There is a big difference here between conceptual and non-conceptual cognition of Mary. With non-conceptual cognition, there are no categories. Even though there is no category of “Mary,” nevertheless, we are seeing Mary. That is an objective fact about this person: she is Mary, not Susan. Also objective is what kind of object we are seeing. We’re not seeing just colored shapes; we are seeing a commonsense object, a body – not a table – a body that can also be heard and known through the other senses. Further, we are not just seeing a body, but we are seeing a human being, a person, specifically a young female human, not a male giraffe. Which person are we seeing? Mary, an individual person with an uncommon defining characteristic and a name. We’re not seeing Susan. But we don’t cognize her as the young woman Mary unless we cognize her conceptually through the object category of this specific young woman designated with the name “Mary.”
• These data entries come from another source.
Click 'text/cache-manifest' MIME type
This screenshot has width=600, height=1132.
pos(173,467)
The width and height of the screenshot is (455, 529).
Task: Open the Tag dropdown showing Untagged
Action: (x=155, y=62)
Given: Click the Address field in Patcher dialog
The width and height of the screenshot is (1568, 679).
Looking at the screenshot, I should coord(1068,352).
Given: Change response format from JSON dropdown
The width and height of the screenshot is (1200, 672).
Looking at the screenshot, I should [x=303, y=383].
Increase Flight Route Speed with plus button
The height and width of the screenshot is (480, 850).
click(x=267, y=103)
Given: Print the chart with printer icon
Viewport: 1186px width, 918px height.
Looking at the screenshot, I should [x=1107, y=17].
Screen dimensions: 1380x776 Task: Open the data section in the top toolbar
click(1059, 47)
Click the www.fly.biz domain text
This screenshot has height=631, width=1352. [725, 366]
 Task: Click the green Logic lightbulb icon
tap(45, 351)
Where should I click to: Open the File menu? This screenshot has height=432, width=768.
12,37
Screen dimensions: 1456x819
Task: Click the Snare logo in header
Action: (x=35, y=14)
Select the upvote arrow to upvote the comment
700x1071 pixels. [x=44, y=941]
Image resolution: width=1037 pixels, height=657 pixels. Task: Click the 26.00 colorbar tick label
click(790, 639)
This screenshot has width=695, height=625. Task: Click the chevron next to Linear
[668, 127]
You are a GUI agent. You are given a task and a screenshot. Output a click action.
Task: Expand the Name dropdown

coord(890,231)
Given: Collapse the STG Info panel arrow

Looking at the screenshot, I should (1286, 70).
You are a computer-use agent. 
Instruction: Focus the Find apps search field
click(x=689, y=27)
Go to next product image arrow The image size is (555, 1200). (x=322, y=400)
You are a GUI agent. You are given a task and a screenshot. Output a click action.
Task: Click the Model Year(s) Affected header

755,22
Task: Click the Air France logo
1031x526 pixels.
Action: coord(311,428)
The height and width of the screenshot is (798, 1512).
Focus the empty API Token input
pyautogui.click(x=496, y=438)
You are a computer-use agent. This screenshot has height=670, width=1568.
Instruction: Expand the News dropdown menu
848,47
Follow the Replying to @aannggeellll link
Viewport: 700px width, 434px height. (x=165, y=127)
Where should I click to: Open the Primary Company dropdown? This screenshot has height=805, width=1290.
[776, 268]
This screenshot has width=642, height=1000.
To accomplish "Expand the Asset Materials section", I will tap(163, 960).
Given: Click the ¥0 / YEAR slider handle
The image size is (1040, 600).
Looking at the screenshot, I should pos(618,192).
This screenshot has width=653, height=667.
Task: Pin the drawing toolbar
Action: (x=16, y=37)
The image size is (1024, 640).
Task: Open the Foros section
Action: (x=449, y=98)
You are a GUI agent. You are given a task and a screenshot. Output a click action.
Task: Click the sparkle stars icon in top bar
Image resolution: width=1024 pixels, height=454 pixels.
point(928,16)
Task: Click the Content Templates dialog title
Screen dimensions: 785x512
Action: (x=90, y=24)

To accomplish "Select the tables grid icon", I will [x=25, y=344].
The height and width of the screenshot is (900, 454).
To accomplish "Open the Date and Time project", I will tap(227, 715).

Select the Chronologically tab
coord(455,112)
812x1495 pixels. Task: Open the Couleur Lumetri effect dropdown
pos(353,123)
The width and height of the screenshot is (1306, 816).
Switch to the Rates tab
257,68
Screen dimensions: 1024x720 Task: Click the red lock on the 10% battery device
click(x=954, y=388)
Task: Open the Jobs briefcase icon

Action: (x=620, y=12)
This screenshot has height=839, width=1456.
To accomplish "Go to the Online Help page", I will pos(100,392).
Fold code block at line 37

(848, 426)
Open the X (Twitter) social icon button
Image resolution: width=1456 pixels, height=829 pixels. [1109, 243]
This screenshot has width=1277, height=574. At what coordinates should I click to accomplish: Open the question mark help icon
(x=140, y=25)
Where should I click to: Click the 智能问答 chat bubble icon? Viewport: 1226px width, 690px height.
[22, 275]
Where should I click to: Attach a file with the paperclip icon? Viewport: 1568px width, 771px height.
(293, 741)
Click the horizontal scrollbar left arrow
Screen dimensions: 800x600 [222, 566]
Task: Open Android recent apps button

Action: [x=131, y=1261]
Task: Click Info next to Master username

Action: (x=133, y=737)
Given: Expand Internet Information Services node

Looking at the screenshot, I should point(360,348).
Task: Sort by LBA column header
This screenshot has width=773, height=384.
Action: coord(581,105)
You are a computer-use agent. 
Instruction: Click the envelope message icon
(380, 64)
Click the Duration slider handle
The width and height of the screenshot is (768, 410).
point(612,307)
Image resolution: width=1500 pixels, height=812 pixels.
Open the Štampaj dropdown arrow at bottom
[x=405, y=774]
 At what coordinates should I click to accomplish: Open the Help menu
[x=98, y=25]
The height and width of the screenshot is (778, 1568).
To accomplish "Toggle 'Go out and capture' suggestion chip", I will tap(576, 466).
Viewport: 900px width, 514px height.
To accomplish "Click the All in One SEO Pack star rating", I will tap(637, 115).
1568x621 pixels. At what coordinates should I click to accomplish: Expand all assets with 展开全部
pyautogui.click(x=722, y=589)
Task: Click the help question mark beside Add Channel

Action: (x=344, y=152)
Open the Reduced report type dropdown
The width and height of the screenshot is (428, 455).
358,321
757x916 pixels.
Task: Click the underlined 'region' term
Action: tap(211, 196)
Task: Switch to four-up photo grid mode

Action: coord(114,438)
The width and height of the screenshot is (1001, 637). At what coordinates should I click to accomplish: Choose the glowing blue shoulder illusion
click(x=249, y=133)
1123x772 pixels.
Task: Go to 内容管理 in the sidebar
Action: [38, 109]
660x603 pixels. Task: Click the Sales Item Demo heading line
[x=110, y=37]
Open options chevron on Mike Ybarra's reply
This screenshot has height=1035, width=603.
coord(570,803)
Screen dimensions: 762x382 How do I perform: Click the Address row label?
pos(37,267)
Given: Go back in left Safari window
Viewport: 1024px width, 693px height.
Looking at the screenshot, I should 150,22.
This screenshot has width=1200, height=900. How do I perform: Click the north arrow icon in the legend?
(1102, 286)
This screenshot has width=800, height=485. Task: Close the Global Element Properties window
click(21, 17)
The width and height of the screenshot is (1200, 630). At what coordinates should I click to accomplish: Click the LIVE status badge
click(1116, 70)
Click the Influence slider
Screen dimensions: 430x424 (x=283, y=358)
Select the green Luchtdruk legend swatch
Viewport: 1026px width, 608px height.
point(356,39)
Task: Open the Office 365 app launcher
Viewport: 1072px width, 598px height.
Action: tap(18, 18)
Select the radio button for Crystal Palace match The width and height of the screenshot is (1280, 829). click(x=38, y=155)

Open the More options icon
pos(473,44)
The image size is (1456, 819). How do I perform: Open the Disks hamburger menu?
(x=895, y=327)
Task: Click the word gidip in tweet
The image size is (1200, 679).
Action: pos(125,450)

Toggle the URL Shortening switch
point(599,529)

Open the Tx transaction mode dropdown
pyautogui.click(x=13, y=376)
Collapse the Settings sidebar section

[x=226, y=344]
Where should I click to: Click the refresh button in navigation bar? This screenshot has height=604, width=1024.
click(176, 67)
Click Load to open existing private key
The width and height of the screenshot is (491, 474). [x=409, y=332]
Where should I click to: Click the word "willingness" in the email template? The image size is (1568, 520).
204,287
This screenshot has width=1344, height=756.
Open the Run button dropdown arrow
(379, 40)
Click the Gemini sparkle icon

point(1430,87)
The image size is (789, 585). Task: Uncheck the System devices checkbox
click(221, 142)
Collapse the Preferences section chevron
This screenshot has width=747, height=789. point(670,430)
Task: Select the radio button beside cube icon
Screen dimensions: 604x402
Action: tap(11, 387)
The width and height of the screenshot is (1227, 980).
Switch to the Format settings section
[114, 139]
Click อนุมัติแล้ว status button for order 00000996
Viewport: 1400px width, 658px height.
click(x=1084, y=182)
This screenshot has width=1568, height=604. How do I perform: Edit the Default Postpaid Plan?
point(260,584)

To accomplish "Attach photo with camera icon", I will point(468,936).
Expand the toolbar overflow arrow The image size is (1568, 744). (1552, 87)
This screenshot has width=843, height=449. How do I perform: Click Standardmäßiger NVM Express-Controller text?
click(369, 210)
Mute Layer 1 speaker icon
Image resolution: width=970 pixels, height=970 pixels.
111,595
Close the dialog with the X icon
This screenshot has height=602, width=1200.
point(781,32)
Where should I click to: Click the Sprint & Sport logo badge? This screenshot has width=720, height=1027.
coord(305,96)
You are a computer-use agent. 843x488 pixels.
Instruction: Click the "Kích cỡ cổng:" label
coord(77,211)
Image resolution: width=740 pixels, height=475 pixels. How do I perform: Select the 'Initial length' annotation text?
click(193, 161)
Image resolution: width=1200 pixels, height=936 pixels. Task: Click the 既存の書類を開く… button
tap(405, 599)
Do you see the difference between non-conceptual and conceptual cognition? With non-conceptual cognition, we are seeing a person. We are seeing Mary. But, initially we don’t know that from the first moment of seeing a person. In order to know that it’s my host Mary, we need to fit her conceptually into the right category. The wrong category would be someone that I never met before.

Conceptual thought, then, is not just the voice going on in our heads. It includes the conceptions and pre-conceptions of the things that words refer to, which we need to make sense of what we are experiencing and communicating with others. Otherwise we couldn’t understand language.

Conceptions without Language

We can also have conceptions without language. A dog has the conception or category “my master.” Every time it smells a certain person, it fits it into this category and conceptually knows the person as “my master.” For the dog, “my master” is usually represented by a smell, but without a word for it. It doesn’t have to be represented by a visual image. Animals have conceptual cognition. After all, how does a baby lion know what is food? A baby lion learns just as a baby human learns.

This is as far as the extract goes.